I. The Terms of the Settlement Agreement

The Settlement Agreement provides that the government shall pay $160, 000, 000 to resolve Plaintiffs' claims for unpaid overtime, interest, and attorneys' fees and expenses ("the Gross Settlement Fund"). App. to Pls.' Mem. of Law in Supp. of Mot. for Final Approval of Settlement Agreement ("App. to Pls.' Mem.") at A63-A74 (Ex. 5, Settlement Agreement) ¶ 9, ECF 250-1.[2] The Gross Settlement Fund is comprised of $124, 331, 428.18 in gross back pay and $35, 668, 571.82 in interest. Settlement Agreement ¶ 10. Subject to the Court's approval, the Settlement Agreement designates $48, 463, 544.33 from the Gross Settlement Fund for attorneys' fees and expenses, $265, 000 for costs to be incurred by the Settlement Administrator to administer the settlement, and $120, 000 for case contribution awards to the six class representatives. Id. ¶ 14.

The amount that remains after deducting attorneys' fees and expenses, the Administrator's costs, and case contribution awards ("the Net Settlement Amount") consists of class members' back pay and interest, id. ¶ 10, from which the government will withhold federal taxes, id. ¶¶ 10-11. The Settlement Agreement provides that the amount of any reduction in attorneys' fees and expenses that this Court orders shall be added to the Net Settlement Amount. Id. ¶ 25. The Settlement Agreement further states that funds will be paid to individual plaintiffs from the Net Settlement Amount based on each plaintiff's proportionate share calculated from the number of hours each worked in excess of forty hours per week during the class period multiplied by his or her overtime rate of pay. See Pls.' Mem. of Law in Supp. of Mot. for Final Approval of Settlement Agreement ("Pls.' Mem.") at 5, 12, ECF No. 250; see also Attach. A to the Settlement Agreement ("Attachment A") (listing plaintiffs and their proportionate shares), ECF No. 247.

* _Provided records_
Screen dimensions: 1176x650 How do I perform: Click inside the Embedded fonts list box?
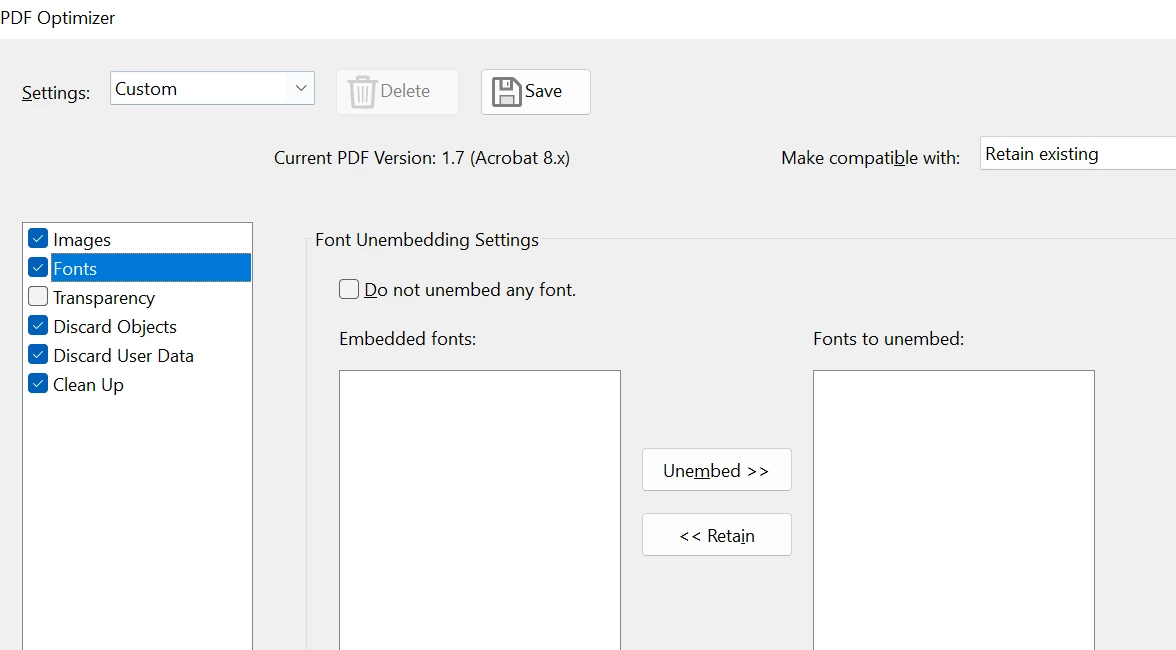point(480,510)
* * *
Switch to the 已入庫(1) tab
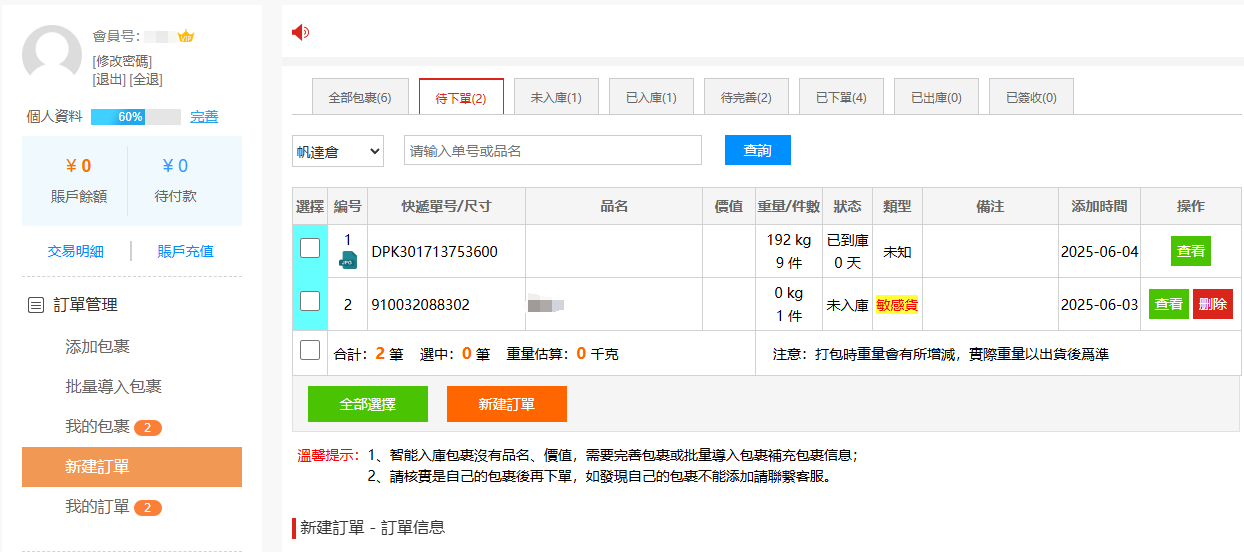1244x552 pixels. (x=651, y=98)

* _Work to complete_
Continue the text on the terms of the settlement agreement, starting after its last sentence. The records are separate material and have nothing to do with the settlement text.

* _Answer_
The Gross Settlement Fund of $160, 000, 000, according to Plaintiffs' damages expert, represents slightly more than 65% of the maximum amount Plaintiffs could have recovered if they had prevailed at trial. App. to Pls.' Mem. at A13-A21 (Ex. 2, Decl. of Dr. Liesl M. Fox) ("Fox Decl.") ¶ 10, ECF No. 250-1. Under the Settlement Agreement, each plaintiff will receive his or her proportionate share of the Net Settlement Amount to compensate for unpaid overtime based on an analysis of his or her work records, subject to the agreement of the parties that the minimum payment would be $250. Id.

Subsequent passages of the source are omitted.